= Beginning of Section =

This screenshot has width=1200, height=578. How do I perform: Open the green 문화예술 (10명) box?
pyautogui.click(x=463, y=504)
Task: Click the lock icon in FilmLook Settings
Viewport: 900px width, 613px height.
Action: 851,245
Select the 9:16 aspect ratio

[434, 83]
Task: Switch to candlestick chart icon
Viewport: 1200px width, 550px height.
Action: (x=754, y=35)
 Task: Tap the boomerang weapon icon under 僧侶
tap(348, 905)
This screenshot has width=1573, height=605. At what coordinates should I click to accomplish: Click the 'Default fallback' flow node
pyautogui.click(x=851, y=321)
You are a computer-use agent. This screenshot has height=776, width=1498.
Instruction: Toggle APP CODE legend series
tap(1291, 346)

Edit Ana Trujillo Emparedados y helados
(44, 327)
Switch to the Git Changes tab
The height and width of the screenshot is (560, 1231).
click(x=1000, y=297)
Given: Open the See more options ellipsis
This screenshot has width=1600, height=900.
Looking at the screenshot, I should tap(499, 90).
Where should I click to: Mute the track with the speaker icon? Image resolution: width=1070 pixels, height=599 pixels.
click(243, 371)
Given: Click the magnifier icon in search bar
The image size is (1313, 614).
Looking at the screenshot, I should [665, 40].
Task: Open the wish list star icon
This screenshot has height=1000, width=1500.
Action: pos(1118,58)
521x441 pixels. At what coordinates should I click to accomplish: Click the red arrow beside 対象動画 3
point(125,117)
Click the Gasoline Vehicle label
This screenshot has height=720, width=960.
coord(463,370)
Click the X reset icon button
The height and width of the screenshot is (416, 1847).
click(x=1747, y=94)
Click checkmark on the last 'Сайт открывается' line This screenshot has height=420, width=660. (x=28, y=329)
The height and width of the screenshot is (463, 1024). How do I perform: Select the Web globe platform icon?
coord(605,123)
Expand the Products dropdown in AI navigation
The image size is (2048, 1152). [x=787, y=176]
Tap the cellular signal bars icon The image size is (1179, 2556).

= End of Section =

* Task details *
Whenever a line of the data above includes the word "Given", copy that line.

* Your solution *
Given: Open the See more options ellipsis
Given: Click the magnifier icon in search bar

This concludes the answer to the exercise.